My sister has been here and she was right. Only even she could not have foreseen the road ahead of me. It’s hard to become instantly happy in divorce for several reasons. It’s just plain unruly and in my opinion unregulated. It also, as I have said before, is simply an extension of the misery in the marriage.

Unhappiness will knock on all of our doors – just in different shapes and forms.

If you don’t open the door and let it in then it will wait for you. Unhappiness has a lot of patience. It will sit outside of your door and freeze in the snow, get soaked in the rain, or blister and wilt in the heat.

If you try and go out the back door and avoid it then it will follow you. It is a supreme and seasoned hitchhiker. Unhappiness will happily relocate with you.

I am a fixer, a pleaser and a problem solver (something I knew about myself and my marriage counselor confirmed).

Therefore, I usually welcomed unhappiness inside, let it deliver its message, let it linger a bit, fed it some more of my heart and then wished it well and turned the porch light off.

The problem is that fixers often fix their own problems, but they often attract themselves in relationships to those who cannot.

I kept opening both my door and my husband’s door when unhappiness came calling.

I tried for a long time entertaining both his unhappiness and mine. Like the green blob of mucus in the MucinexDM commercials his kept showing up again. Since he wasn’t treating any of his symptoms. Pretty soon his mucus blob was following me around. A happy hitchhiker.

We all have to answer our own ‘unhappiness knock’ or things simply don’t get better.

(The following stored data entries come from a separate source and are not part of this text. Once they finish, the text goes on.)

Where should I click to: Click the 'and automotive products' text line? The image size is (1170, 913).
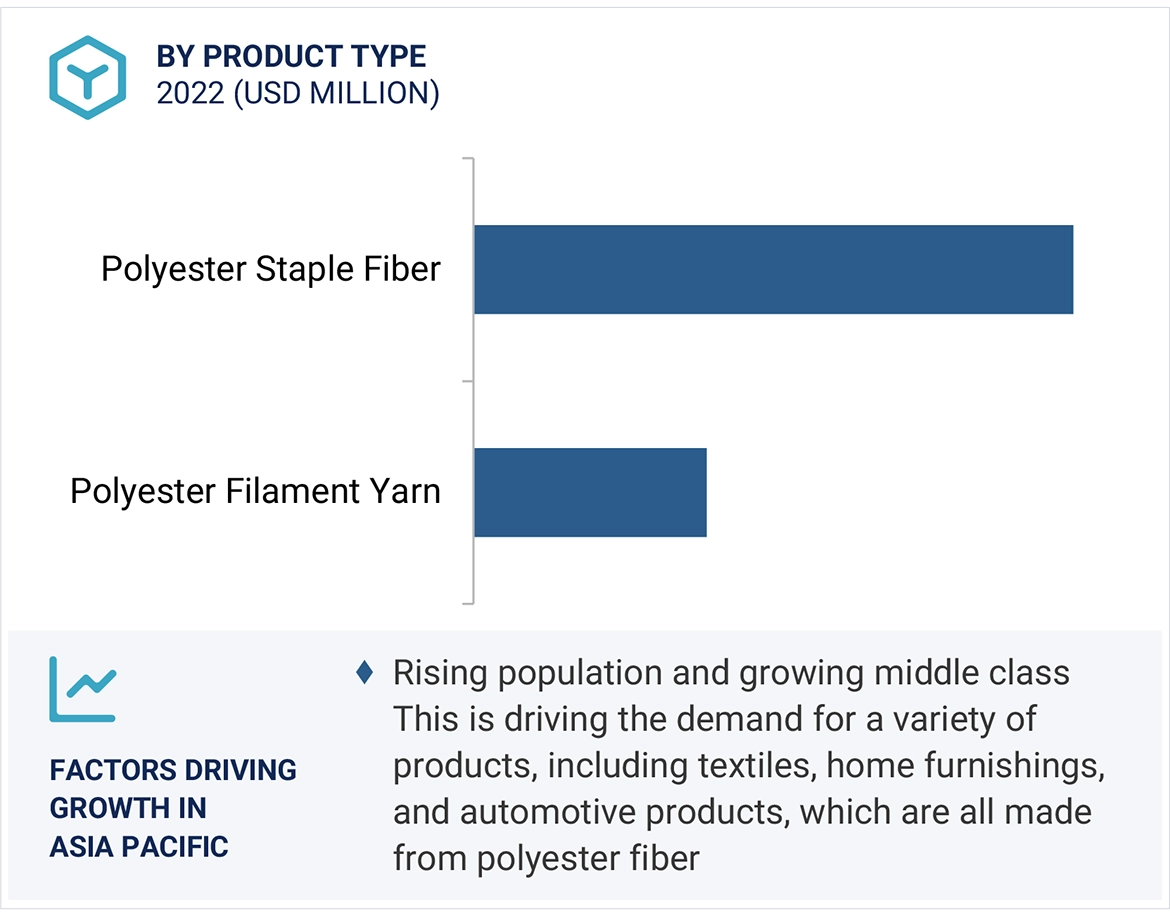click(x=742, y=811)
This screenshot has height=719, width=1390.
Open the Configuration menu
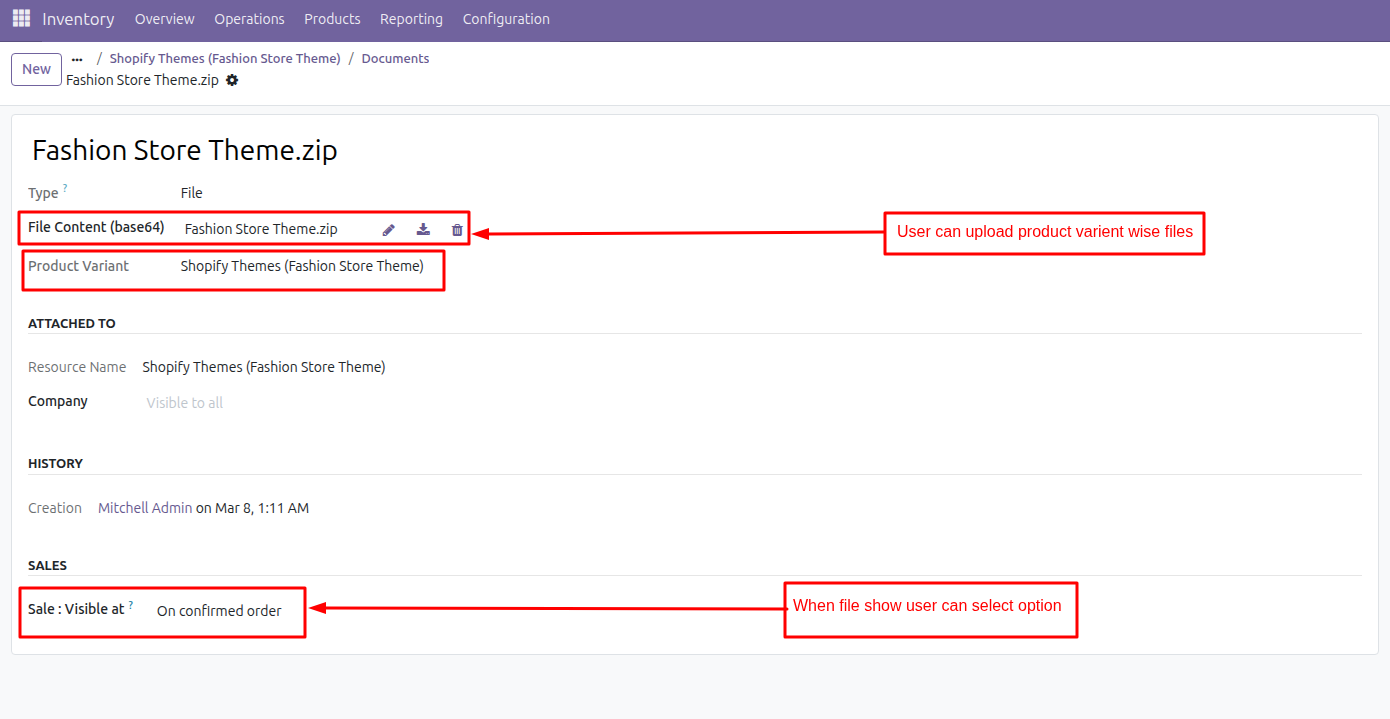tap(505, 19)
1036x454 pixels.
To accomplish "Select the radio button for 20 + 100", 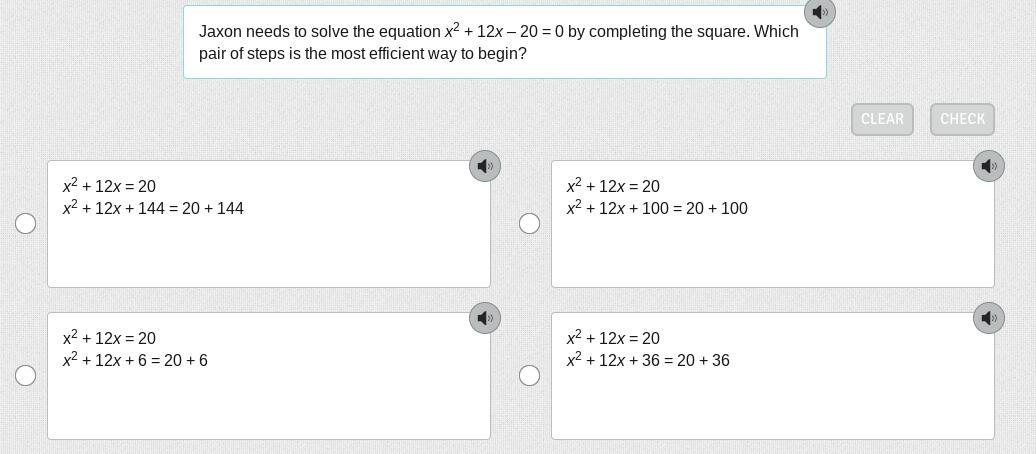I will [530, 223].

The more you don’t address unhappiness the more it attaches itself to you. It gets bigger and bigger and then it becomes other peoples problem. Why? Because at first unhappiness shows up somewhat quietly and the more it’s ignored it goes all out temper tantrum, late night partier, cry baby on you.

The fact that I am a fixer actually ‘enabled’ (oops there’s that word again) me to fix both of our problems for a while. However, I soon became exhausted and started to feel unhappy myself.

I always say there’s nothing wrong with unhappiness. It’s a fact of life. What is wrong is avoiding it, denying it or taking it out on others.

Unhappiness needs to be entertained; ignored, it will become a houseguest that never leaves.